Raw data ::

%%

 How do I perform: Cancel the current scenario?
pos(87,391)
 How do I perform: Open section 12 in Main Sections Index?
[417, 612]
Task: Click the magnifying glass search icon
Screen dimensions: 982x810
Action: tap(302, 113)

%%
%%

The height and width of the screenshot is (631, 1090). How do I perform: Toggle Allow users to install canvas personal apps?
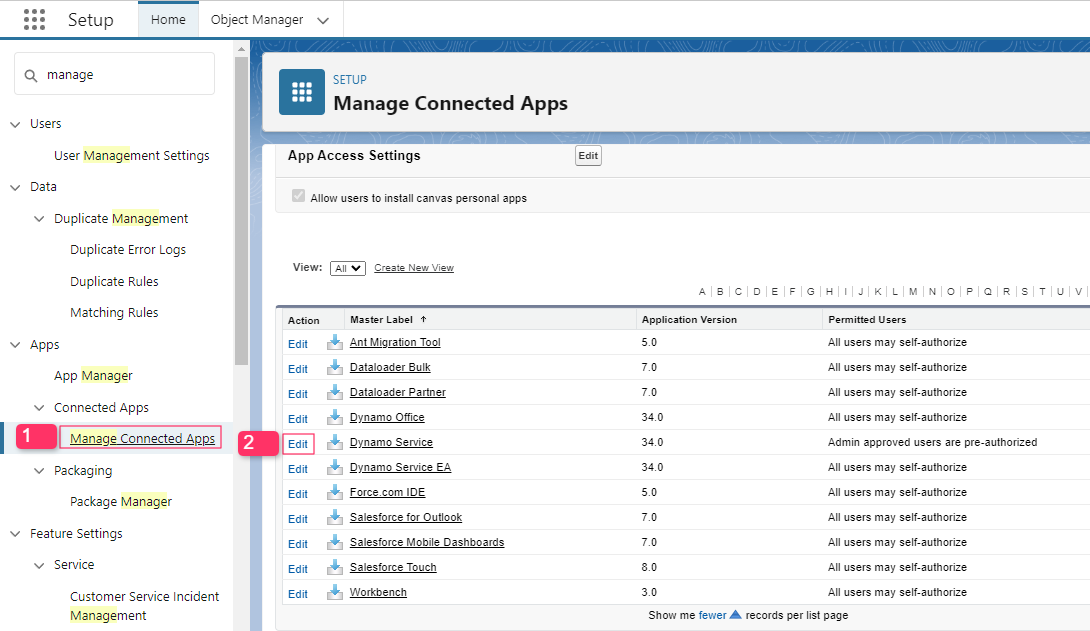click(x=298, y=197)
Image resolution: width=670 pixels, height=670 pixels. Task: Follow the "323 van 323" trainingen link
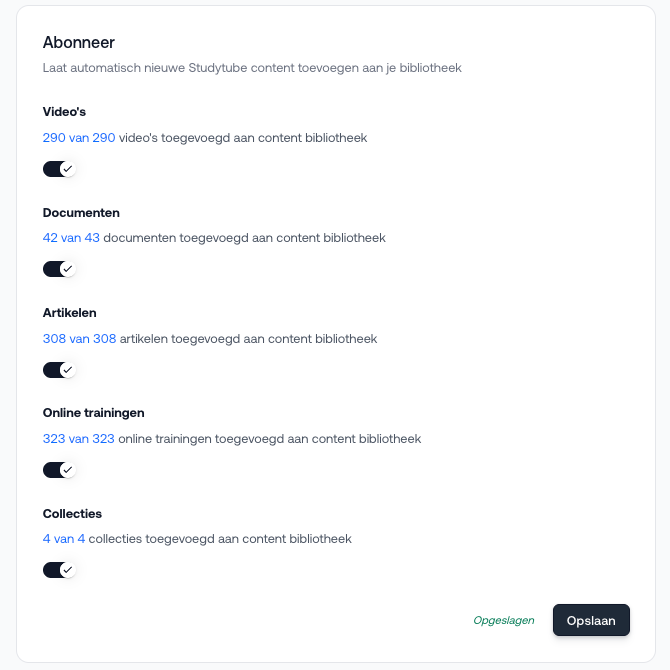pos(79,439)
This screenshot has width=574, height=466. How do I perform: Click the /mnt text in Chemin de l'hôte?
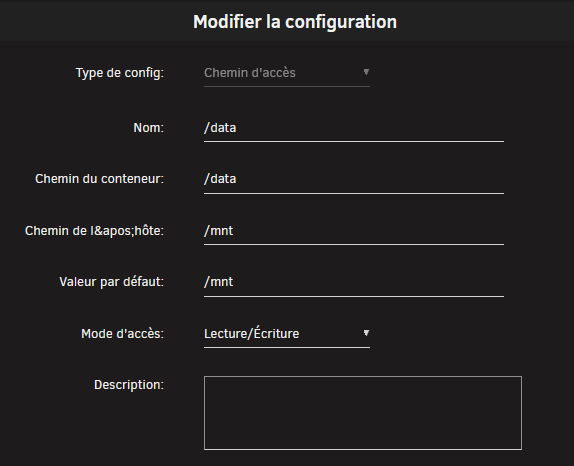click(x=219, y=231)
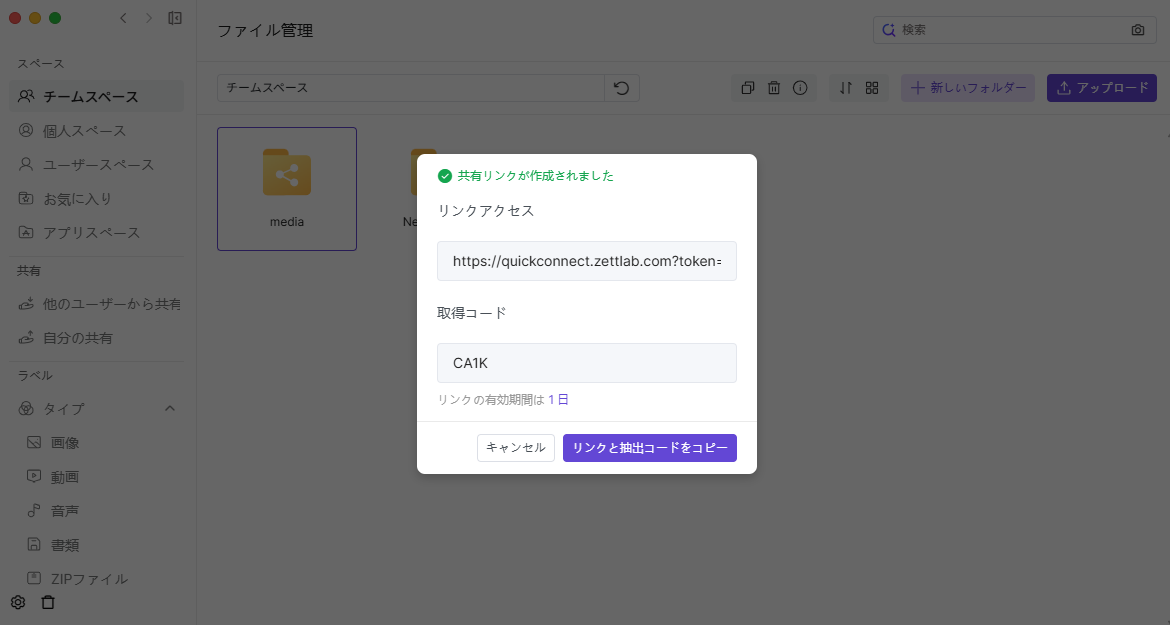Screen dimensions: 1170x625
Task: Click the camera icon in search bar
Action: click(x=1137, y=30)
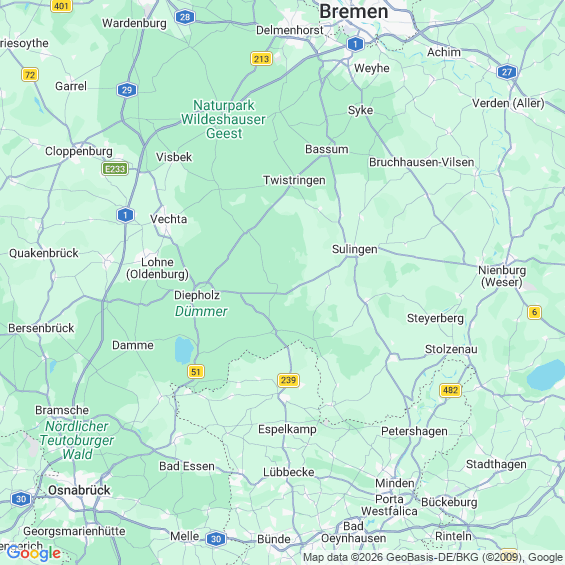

%%
%%

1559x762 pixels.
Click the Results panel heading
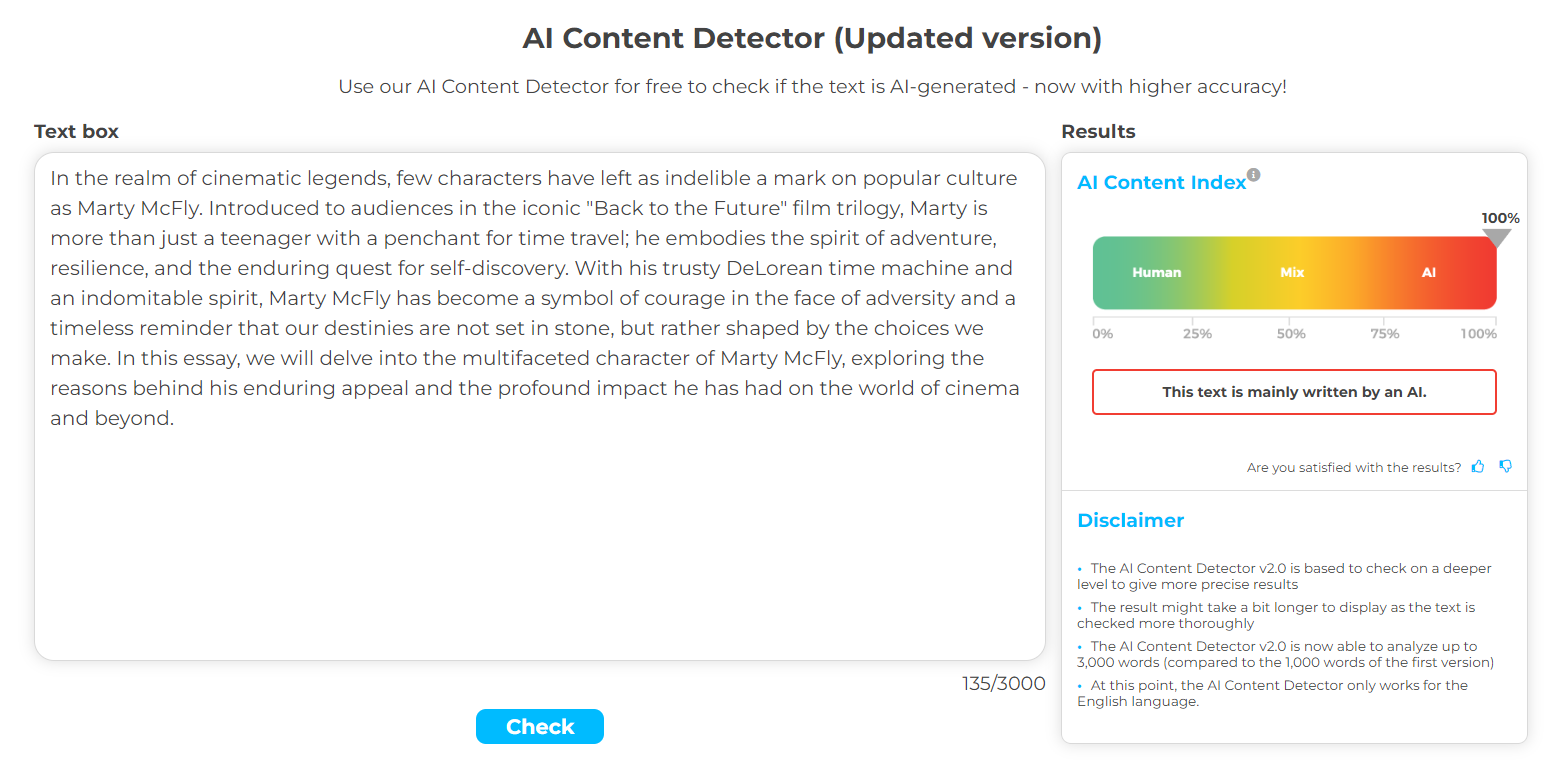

%%

Starting with the line with "1559x762 pixels." above and going on through the line with "Click the Results panel heading", transcribe every line exactly, both ends included, and add nothing.

Exercise solution ::
1559x762 pixels.
Click the Results panel heading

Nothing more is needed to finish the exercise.